* [What needs to be done]:
In the album review below, rewrite the paragraph beginning "Astrid is a band comprised of" as a short bulleted list of its main facts.

* [Passage for review]:
·····
Astrid: Music For (Arbouse Recordings, 2005)
Astrid is a band comprised of Vanina Andreani, Guillaume Pervieux, Ivan Ros, and Cyril Secq. It is apparent from the very beginning of this album that beauty is in store for the listener. This album feels very much like an alternate soundtrack to M. Night Shyamalan’s The Village. Also, the musicianship on this album is fantastic. It is patient and the compositions breathtaking. The vast array of instruments used on the album is also impressive: violin, harmonium, metellophone, piano, Rhodes, claviers, percussion, guitar, and melodica. This combination makes for a haunting sound that is both glorious and beautiful. Originally, Music For was composed for a short film by Guillaume Paturel called NYC III.
“Alxsnake” opens with the tinkle of chimes and ominous minor chords. This builds into a blissful soundscape that ends in what seems to be wood either snapping or on fire. This ends and blends into beautiful violin and deep percussion. Eventually, sparse guitar joins the chorus of sounds. “Piano1” begins with a piano playing sparse cords. It has a melancholy feel that is light and airy. This piece is very short, but leads the listener into a violin driven opening of “Harmo.” There is also a mixture of what sounds like cellos. Again, this sounds like its right out of The Village and is beautiful. Eventually there are some sounds thrown in there using strings and what may a keyboard and some cymbals. There is a hum of chords that are fuzzy over the top of the beautifully composed strings. This leads to a track that has a very different feel on the disc: “Astgit.” It leads the listener into a peaceful track with warm guitar. There are some backward loops in the song, among other silent sounds. The song trails out with the soft backward sounds and some humming type guitar, leading the listener into “Piano2.”
·····
* [Provided information]:
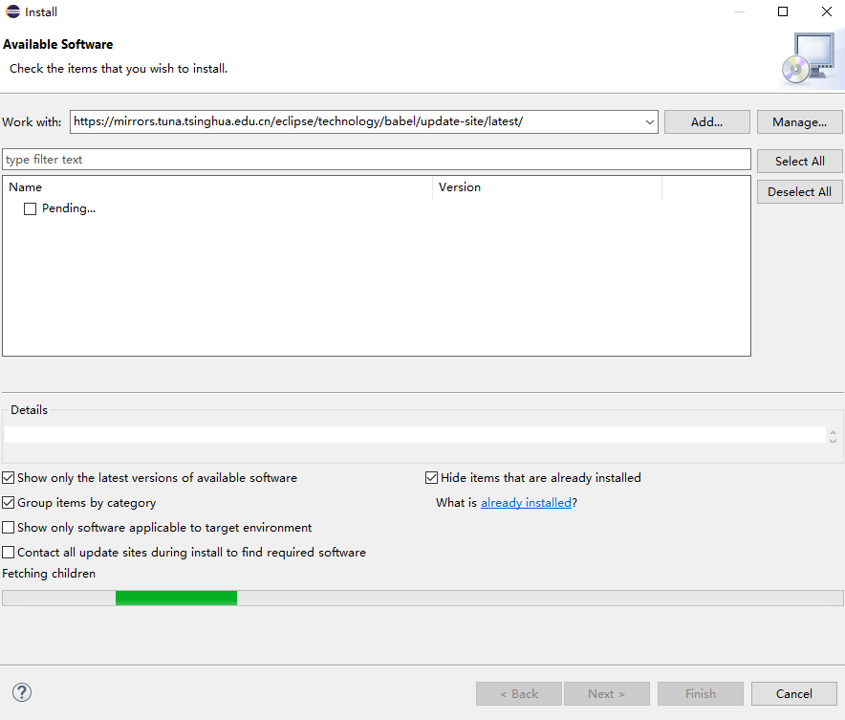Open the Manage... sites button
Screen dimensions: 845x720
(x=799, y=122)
·····
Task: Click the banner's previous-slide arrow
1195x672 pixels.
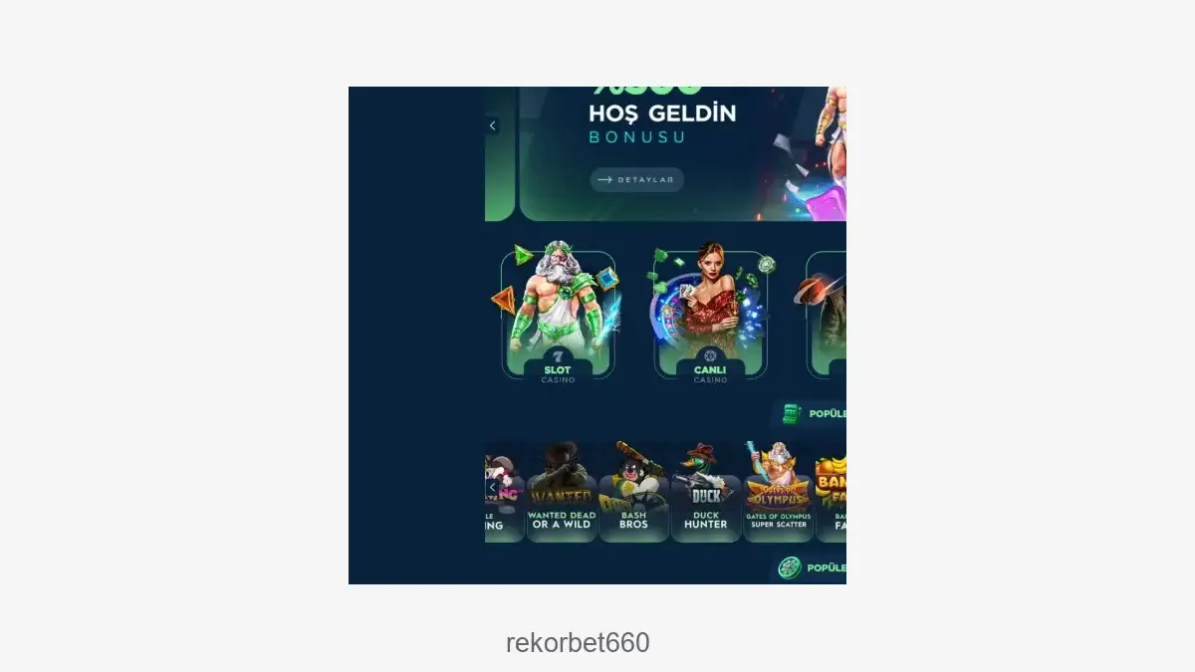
·····
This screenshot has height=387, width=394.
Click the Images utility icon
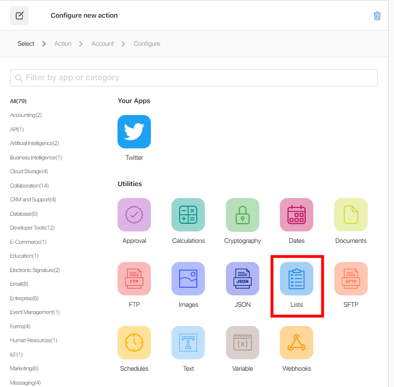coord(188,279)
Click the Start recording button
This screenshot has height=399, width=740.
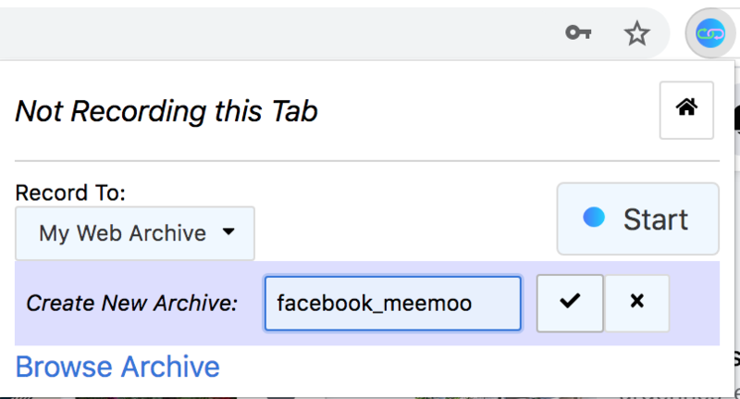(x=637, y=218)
·····
* [Output of the task]:
- Astrid's members are Vanina Andreani, Guillaume Pervieux, Ivan Ros, and Cyril Secq.
- The album is beautiful from the start and feels like an alternate soundtrack to M. Night Shyamalan's The Village.
- The musicianship is fantastic and patient, and the compositions are breathtaking.
- A wide array of instruments, including violin, harmonium, piano, Rhodes, claviers, percussion, guitar, and melodica, creates a haunting, glorious sound.
- Music For was originally composed for NYC III, a short film by Guillaume Paturel.